Oh, finalmente un uomo nel regno dei foodblogger! Come è nata l’idea di far nascere un blog?
Sono sempre stato amante della buona tavola, una buona forchetta e dal 2010 ho pensato di mettere in rete tutti gli esperimenti che facevo in casa per non mangiare sempre e solo la pasta al tonno, un classicone per l'uomo single appena uscito di casa.

Ci spieghi perché hai deciso di chiamare il tuo blog “Che zuppa!”?
Non volevo un nome tipico da foodblogger volevo “chepizza” ma era già occupato e così mi son detto perché non “Chezuppa”? 

Quanto è importante sperimentare ai fornelli?
Sperimentare e sporcarsi le mani è fondamentale. Come dico spesso mi piace aprire il frigo e cucinare con gli ingredienti che ho a disposizione improvvisando. Faccio “la prova del cuoco” in casa e mi diverto tantissimo!

La tua prima ricetta pubblicata, nel luglio 2010, è quella delle polpette di melanzane in ricordo di una splendida vacanza in Salento. I viaggi lasciano sempre traccia nei tuoi piatti?
Sempre! Ogni volta che parto, torno con la valigia piena di prodotti tipici e se scopro dei piatti nuovi non mi alzo dal tavolo se prima non ho capito come riprodurlo in casa. Dopo una vacanza in costiera amalfitana ho proposto agli amici paccheri e scialatielli per settimane! Libidine!
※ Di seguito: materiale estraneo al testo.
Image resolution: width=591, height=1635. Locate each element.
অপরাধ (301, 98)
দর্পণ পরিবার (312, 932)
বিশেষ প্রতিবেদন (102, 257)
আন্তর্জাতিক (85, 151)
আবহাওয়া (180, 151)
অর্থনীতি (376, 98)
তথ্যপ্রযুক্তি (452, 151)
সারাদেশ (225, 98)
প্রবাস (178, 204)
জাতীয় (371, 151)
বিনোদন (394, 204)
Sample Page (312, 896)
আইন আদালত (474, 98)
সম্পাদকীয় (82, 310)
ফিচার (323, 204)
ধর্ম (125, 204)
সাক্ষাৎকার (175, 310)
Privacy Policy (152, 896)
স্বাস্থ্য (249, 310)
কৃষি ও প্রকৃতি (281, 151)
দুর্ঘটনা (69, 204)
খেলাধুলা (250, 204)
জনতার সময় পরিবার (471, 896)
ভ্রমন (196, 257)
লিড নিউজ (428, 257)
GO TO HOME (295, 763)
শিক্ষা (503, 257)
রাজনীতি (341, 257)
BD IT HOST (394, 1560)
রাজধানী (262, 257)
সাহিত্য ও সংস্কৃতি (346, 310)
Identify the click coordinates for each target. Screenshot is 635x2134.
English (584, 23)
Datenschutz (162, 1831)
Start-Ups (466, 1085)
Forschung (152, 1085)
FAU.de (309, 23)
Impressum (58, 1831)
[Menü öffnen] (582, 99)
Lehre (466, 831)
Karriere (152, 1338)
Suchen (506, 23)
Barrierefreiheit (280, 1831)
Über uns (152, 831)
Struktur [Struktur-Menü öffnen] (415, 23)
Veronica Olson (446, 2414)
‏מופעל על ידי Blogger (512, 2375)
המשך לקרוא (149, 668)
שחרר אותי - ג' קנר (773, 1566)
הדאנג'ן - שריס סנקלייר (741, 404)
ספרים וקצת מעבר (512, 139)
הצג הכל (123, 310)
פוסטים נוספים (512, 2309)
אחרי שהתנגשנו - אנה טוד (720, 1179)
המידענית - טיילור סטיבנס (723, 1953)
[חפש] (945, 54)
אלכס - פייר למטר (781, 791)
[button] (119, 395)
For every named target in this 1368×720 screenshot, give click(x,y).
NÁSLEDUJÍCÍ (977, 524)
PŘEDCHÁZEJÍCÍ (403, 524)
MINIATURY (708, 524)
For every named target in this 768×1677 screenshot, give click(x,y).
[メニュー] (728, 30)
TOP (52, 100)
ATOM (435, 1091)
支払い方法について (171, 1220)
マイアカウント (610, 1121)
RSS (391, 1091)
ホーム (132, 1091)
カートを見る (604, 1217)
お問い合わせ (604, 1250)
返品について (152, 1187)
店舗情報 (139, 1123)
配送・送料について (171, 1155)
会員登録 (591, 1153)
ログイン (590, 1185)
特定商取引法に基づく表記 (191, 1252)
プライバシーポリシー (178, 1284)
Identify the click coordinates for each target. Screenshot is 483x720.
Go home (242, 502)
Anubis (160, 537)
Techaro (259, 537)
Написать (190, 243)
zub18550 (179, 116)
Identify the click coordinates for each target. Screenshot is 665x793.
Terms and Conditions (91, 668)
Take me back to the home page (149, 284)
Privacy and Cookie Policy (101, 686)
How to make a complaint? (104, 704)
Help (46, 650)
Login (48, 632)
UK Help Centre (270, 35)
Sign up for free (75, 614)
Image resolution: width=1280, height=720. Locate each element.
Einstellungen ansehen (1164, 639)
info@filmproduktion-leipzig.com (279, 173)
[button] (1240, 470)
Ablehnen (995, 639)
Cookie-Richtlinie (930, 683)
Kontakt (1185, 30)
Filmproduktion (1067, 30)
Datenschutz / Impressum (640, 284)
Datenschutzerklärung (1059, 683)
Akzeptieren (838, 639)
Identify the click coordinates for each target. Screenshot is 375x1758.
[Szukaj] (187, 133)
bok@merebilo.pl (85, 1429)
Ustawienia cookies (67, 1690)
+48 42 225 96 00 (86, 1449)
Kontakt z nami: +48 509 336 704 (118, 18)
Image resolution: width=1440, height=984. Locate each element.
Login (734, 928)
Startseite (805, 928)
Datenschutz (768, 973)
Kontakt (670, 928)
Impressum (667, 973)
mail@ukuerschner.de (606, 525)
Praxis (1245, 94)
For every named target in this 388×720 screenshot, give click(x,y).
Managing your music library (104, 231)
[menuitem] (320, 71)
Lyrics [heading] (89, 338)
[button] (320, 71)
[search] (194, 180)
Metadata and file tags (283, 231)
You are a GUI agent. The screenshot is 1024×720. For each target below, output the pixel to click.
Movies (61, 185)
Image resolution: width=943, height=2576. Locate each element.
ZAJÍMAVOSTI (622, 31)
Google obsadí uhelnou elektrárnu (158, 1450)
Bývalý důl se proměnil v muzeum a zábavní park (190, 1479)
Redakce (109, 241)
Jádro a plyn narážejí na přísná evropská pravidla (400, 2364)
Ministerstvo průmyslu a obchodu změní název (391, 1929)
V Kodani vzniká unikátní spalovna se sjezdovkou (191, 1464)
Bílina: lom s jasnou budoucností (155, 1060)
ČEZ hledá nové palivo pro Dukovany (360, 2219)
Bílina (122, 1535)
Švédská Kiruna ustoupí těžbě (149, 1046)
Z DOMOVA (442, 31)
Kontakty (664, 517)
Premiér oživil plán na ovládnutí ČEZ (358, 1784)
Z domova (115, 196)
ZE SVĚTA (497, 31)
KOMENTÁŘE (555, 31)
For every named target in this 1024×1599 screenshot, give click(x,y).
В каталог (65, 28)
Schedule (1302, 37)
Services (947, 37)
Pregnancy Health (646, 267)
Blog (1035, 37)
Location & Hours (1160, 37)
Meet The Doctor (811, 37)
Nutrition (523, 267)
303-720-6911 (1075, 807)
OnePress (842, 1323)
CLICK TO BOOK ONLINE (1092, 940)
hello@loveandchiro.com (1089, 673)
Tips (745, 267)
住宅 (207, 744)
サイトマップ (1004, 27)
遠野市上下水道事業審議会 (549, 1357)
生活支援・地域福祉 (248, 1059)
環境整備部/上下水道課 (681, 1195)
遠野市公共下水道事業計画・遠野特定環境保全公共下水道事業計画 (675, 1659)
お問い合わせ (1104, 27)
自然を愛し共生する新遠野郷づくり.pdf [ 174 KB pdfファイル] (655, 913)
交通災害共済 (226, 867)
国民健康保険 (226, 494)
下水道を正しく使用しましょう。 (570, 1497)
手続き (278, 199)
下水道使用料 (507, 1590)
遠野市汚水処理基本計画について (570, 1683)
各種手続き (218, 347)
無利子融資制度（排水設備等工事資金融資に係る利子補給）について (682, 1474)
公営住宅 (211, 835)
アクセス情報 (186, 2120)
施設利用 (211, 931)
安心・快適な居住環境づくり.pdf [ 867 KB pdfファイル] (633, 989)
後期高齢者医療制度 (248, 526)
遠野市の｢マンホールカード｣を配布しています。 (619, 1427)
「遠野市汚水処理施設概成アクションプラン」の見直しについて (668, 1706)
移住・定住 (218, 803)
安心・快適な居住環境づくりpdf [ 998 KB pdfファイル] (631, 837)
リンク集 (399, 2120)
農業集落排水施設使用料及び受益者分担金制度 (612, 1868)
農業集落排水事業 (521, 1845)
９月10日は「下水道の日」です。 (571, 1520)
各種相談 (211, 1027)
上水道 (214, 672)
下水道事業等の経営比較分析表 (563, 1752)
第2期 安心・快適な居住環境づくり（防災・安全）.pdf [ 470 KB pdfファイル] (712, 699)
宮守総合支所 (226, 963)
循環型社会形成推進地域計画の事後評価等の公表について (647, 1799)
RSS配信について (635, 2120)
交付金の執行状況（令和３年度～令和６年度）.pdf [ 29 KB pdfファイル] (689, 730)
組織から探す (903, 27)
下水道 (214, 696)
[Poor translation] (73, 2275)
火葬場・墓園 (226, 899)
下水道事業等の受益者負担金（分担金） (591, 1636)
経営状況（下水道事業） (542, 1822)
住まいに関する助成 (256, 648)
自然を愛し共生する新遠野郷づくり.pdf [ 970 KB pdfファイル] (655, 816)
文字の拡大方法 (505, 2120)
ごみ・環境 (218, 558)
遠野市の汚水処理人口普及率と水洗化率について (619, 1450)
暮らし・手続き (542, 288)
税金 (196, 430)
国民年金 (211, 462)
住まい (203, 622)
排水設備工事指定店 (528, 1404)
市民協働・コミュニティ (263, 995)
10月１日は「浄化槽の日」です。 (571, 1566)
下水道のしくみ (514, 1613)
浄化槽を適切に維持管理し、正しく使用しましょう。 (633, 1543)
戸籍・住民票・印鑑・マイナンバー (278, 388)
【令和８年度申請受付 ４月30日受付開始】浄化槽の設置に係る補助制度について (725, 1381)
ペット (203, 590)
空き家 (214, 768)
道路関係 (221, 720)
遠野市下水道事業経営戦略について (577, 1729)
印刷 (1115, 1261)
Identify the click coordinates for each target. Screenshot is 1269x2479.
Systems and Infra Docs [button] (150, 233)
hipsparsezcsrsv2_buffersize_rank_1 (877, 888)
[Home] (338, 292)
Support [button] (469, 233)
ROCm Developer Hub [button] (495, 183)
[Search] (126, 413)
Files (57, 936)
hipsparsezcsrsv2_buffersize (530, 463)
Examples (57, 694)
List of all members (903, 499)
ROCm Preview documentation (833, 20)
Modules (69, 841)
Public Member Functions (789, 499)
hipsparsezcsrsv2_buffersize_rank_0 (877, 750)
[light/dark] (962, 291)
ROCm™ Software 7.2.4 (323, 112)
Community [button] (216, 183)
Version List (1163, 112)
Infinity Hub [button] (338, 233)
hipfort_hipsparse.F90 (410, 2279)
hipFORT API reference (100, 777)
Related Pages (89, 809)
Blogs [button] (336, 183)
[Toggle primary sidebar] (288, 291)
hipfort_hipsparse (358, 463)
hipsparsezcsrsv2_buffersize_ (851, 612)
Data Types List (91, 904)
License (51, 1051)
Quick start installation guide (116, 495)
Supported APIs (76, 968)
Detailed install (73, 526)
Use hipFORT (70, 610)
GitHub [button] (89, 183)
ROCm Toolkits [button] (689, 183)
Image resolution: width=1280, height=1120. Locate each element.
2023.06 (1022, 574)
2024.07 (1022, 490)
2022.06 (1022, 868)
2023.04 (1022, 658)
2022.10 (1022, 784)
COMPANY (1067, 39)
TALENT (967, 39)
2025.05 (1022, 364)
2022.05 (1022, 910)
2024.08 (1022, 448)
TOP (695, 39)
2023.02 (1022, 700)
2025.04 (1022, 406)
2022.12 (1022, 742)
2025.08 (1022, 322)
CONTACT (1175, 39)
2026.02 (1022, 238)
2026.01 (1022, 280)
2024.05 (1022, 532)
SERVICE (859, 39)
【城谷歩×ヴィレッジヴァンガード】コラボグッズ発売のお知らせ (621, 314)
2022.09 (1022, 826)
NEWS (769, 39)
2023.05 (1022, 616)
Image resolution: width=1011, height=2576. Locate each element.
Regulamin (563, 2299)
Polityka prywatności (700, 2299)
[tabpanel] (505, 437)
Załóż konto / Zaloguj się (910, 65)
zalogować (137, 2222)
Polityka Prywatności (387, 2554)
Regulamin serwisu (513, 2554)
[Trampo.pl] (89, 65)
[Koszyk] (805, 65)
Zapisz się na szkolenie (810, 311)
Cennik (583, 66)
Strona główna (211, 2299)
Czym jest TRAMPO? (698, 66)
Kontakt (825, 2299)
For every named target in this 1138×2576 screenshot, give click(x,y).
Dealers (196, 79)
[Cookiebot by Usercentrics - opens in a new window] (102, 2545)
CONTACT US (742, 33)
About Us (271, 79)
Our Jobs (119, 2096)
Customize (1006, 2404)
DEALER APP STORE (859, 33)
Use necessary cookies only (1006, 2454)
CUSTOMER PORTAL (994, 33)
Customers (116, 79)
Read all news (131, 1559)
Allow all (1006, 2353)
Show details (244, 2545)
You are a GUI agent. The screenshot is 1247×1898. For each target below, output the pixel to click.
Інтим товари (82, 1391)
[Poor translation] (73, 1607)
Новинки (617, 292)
A dire dalle ricette che proponi sembra proprio che tu sia un amante delle melanzane. Ci sono ingredienti irrinunciabili nella tua cucina?
Tutte le verdure, che non devono mai mai mai mancare. Oltre a queste non manca mai la farina del mulino macinata a pietra con la quale cucino dolci e preparazioni salate lievitate. A chi non piace la pizza?

Cosa solletica di più la tua curiosità quando entri in una cucina che non è la tua?
Come hanno organizzato lo spazio. Io ora ho una cucina da gnomi. Piccola e con pochissimi piani di appoggio. 

Abbiamo poco in frigorifero (in dispensa però non mancano pasta e riso) e ci ritroviamo a preparare una cena imprevista per due amici. Cosa ci possiamo inventare?
Aglio, olio, peperoncino e granella di pistacchi di Bronte: semplicità e gusto, sempre!

Ai tuoi lettori proponi interessanti ricettari e, tra le altre, originali ricette finger food. Quali sono le caratteristiche di una cucina moderna?
Ingredienti selezionati, buoni, saporiti e cotture brevi per rispettare la bontà degli alimenti.

Ami talmente tanto le verdure che sei stato fotografato per la mostra “Faccia da blogger” con un cespo di insalata a mo’ di colletto. L'immagine ti descrive, racconta qualcosa di te, ma quanto conta l'estetica in cucina e la cura nella presentazione di un piatto?
L'incontro con Elena Datrino (fotografa e ideatrice del progetto Facce da Blogger) è stato folgorante. Fino al giorno prima non avevo idea di come mostrarmi in foto poi, grazie a Elena e a Piero Marsiglio (make-up artist), abbiamo tirato fuori quello che già avevo dentro: la semplicità di un cespo di insalata.
L'estetica conta moltissimo, ma per me una cosa bella non deve essere per forza un piatto articolato, costruito architettonicamente come delle grandi opere in miniatura. Preferisco guardare una teglia di pomodori ripieni: quelli sono belli!

A quale piatto non rinunceresti mai?
Alla pizza, anche a colazione se avanza.